The Problem of the Work of Art

In Jean-Paul Sartre’s The Imaginary: A Phenomenological Psychology of the Imagination

The Portrait of Charles VIII by Jean Perréal

Merely looking at this portrait, we understand that king Charles VIII is an object, but it is not the same object as the painting, the canvas, and the actual layers of paint used for this painting. So when we contemplate what constitutes this painting separately namely the frame and the canvas, the main aesthetic object which is ‘king Charles VIII’ won’t emerge in our contemplation. According to Sartre, this image of king Charles VIII is not hidden, but the reason for its disappearance is that the consciousness is not fully aware of this image. So this image will reappear at the moment when consciousness is carrying out its work of imagination. The rationale for this occurrence, as stated by Sartre, is that one cannot see and contemplate both the image of King Charles VIII and the other things that constitute that painting simultaneously. In other words, the intentional act that apprehends the image as being king Charles VIII is sufficient in itself, it is complete and exclusive of the intentional act that grasps the frame, the canvas, and the layers of paints used for this painting.
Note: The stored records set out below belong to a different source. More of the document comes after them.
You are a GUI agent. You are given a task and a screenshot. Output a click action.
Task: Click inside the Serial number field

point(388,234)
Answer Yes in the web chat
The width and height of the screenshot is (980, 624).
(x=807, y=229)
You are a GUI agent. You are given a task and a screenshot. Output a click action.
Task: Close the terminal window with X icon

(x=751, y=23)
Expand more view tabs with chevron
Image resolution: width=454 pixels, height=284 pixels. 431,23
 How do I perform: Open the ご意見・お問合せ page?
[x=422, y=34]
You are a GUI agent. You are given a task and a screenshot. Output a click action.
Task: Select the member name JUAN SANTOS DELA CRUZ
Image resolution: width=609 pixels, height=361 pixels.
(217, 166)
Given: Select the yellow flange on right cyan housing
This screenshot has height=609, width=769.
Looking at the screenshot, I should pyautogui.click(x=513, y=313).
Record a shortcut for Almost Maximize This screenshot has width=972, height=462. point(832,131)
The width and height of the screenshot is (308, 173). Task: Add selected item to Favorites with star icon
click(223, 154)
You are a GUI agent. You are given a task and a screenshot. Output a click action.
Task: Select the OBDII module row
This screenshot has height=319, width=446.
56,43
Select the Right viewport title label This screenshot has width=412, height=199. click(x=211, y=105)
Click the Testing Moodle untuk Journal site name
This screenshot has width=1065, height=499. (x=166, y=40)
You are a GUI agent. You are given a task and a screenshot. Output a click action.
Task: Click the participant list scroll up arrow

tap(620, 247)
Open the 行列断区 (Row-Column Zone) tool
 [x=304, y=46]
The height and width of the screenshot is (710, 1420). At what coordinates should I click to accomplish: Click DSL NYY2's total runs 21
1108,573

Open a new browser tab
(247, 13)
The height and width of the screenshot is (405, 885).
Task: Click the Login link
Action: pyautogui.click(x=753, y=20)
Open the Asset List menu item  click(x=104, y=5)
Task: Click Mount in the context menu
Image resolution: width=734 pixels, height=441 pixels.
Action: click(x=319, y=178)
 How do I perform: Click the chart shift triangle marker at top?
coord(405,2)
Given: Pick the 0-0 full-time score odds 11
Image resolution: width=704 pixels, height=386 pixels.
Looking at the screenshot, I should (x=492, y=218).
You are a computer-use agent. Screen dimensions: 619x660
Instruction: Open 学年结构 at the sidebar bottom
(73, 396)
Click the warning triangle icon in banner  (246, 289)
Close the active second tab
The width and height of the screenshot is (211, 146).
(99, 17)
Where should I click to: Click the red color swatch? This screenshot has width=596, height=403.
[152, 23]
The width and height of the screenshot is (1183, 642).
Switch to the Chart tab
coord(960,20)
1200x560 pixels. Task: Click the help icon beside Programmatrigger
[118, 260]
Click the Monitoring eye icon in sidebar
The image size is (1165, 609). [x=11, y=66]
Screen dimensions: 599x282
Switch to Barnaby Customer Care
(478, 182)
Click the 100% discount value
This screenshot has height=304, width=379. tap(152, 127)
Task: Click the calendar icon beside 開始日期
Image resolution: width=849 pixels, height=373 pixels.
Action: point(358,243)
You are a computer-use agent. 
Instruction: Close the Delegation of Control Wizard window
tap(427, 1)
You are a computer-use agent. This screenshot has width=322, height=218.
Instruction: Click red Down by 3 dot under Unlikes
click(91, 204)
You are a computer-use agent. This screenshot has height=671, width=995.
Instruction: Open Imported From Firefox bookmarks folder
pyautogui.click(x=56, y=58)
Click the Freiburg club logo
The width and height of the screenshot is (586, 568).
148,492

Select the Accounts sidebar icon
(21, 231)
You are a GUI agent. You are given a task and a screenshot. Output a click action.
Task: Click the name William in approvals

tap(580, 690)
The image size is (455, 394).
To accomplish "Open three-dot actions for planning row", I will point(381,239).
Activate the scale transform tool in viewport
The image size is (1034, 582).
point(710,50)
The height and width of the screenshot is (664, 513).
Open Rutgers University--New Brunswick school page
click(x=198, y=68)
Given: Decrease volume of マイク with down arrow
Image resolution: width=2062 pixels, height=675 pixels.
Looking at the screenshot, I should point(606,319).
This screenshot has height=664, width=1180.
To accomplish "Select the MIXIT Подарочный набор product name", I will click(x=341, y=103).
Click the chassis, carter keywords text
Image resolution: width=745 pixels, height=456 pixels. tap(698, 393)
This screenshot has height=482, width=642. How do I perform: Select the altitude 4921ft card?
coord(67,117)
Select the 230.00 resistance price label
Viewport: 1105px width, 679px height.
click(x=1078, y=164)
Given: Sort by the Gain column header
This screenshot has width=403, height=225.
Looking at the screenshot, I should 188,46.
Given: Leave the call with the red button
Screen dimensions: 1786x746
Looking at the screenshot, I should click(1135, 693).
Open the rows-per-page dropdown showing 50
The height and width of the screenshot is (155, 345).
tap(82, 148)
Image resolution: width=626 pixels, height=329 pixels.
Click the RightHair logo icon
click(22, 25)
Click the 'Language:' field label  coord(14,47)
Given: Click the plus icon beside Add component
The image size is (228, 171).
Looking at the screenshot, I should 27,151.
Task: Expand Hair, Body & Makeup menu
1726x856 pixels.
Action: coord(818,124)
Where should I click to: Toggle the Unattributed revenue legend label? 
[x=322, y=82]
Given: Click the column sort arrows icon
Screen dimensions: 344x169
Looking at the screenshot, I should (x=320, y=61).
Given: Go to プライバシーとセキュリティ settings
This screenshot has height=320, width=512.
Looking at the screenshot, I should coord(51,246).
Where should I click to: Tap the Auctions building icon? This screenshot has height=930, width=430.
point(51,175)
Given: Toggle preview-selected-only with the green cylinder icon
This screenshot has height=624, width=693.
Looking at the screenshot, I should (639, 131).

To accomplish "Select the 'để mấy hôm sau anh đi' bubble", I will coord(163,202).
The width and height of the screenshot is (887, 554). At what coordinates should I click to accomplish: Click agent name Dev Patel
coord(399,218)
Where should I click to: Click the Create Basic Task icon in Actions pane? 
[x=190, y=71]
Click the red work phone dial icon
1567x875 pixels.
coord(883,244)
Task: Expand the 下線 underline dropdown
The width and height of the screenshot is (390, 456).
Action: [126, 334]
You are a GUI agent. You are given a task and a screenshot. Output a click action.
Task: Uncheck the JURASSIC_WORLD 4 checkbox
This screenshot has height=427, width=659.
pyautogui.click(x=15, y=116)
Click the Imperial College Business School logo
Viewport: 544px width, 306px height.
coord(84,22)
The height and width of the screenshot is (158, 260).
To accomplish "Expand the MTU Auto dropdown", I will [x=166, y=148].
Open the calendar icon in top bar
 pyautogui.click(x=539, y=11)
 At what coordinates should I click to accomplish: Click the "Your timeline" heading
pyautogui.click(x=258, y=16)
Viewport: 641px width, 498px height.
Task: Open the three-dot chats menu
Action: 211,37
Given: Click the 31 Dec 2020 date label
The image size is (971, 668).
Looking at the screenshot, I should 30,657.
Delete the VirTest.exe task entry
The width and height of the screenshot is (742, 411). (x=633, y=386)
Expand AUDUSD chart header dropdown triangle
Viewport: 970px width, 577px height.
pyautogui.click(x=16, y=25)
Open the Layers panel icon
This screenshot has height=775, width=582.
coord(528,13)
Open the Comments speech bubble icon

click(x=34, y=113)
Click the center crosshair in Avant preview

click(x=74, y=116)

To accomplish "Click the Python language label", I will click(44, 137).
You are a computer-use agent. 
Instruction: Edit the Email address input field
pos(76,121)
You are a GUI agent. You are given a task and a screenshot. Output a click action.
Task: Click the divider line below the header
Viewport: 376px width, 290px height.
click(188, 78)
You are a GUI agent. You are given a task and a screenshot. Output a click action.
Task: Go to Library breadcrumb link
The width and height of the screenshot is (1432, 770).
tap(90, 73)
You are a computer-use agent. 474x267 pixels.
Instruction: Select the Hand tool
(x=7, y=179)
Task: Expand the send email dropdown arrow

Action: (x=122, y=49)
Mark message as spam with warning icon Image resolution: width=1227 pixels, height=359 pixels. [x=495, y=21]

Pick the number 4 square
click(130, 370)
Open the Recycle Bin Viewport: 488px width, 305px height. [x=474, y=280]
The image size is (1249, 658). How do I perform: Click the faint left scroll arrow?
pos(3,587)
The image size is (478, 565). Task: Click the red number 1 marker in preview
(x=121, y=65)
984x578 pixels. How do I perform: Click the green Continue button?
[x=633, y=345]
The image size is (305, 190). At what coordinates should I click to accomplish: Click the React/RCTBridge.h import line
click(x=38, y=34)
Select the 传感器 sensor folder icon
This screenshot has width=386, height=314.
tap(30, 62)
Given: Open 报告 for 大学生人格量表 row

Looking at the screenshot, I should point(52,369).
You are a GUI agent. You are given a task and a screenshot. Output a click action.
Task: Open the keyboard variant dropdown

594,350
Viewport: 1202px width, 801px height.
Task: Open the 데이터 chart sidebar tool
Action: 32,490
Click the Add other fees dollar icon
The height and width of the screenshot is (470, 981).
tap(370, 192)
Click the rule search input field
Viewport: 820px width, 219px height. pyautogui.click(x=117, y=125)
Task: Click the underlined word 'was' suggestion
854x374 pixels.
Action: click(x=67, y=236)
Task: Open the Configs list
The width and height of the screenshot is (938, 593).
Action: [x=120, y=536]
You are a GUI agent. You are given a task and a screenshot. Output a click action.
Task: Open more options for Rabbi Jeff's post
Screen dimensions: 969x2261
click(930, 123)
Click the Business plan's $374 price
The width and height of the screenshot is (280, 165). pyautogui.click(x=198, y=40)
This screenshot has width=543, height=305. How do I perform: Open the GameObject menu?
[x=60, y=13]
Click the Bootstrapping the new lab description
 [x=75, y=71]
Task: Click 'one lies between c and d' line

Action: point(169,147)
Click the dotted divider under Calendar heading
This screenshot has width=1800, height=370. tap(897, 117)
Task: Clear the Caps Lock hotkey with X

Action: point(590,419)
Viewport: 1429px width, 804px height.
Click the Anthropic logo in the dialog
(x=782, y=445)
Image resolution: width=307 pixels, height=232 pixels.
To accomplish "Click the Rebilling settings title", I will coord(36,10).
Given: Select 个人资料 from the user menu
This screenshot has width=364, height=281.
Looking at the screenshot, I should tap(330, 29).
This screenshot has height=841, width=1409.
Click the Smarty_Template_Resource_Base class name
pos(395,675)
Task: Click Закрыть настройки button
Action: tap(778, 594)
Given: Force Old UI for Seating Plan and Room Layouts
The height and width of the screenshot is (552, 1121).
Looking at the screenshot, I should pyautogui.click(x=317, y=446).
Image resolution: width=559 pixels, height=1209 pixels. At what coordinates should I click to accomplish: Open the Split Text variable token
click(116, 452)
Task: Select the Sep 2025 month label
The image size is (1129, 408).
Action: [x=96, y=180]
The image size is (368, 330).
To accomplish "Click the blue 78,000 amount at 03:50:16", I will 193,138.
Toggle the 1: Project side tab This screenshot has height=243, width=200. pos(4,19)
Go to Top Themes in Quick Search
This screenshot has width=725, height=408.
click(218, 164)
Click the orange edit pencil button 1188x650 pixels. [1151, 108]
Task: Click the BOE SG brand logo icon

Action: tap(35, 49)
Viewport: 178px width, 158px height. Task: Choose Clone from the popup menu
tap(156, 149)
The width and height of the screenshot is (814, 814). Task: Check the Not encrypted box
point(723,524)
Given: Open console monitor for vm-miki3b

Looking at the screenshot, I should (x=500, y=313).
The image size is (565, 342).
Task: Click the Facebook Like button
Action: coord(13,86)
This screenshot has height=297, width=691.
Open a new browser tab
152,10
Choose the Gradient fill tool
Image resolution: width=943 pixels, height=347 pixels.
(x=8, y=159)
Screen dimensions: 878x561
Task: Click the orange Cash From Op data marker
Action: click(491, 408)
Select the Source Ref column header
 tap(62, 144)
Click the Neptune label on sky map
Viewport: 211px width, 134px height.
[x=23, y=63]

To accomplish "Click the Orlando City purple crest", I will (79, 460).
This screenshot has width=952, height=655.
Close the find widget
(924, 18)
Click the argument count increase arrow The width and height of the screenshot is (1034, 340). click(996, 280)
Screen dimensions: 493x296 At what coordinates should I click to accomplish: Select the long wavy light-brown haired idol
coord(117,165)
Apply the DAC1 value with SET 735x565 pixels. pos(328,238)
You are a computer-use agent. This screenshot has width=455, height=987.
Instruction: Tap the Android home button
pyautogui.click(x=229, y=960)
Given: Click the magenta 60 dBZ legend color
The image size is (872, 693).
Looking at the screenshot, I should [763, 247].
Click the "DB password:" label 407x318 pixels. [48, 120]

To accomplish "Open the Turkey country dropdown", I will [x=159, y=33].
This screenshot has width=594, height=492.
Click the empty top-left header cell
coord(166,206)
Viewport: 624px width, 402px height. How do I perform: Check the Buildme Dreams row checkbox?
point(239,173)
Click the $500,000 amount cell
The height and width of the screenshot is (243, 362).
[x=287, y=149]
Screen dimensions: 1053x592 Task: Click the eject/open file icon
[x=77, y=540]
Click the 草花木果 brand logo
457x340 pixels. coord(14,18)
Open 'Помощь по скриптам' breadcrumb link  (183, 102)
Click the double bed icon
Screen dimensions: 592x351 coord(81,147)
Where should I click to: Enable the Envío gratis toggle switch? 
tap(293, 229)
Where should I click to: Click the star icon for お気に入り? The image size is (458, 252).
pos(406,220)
So according to Sartre, to get the full aesthetic apprehension of this painting, it is essential that this depicted king Charles VIII must correspond with the intentional act of imagination within the consciousness. What is required for the imaginary process to occur, according to Sartre, is an analogon, which is an equivalent of perception. So, when we contemplate this painting of King Charles VIII (which is a material analogon) we conjure a mental image of King Charles VIII himself. Through the imaginary process, the analogon loses its sense and takes on the sense of the object it represents.

In this case, we know that King Charles VIII is unreal or imaginary, and since he can be comprehended on the canvas, he is an object of aesthetic appreciation. Then, we tend to ascribe the feelings we have about king Charles VIII to his painted image. In so doing, we can say he ‘moves us,’ or he is painted with intelligence, power, grace, and so forth. In this sense, we are made aware that an analogon can attain new attributes based on our intention toward it, we are also aware that the aesthetic object in a painting is imaginary. However, Sartre asserts that what is real are the marks of the brush strokes, the impasting of the canvas, its texture, and the varnish spread over the colours for the finishing touches. Even though all these are real, they are not the object of aesthetic appreciation. In other words, they are not beautiful. So according to Sartre, what is beautiful is something that cannot be given to human perception; to be precise something beautiful is transcendent and imaginary.

In conclusion, Sartre asserts that the real is never beautiful. Also, he asserts that beauty is a value that can only be applied to the imaginary and that carries the nihilation of the world in its essential structure. Aesthetic contemplation of real objects has the same structure as paramnesia, in which the real object functions as an analogon for itself in the past. But in one case there is nihilation and in the other there is creation. Finally, we must understand that paramnesia differs from the aesthetic attitude as memory differs from imagination.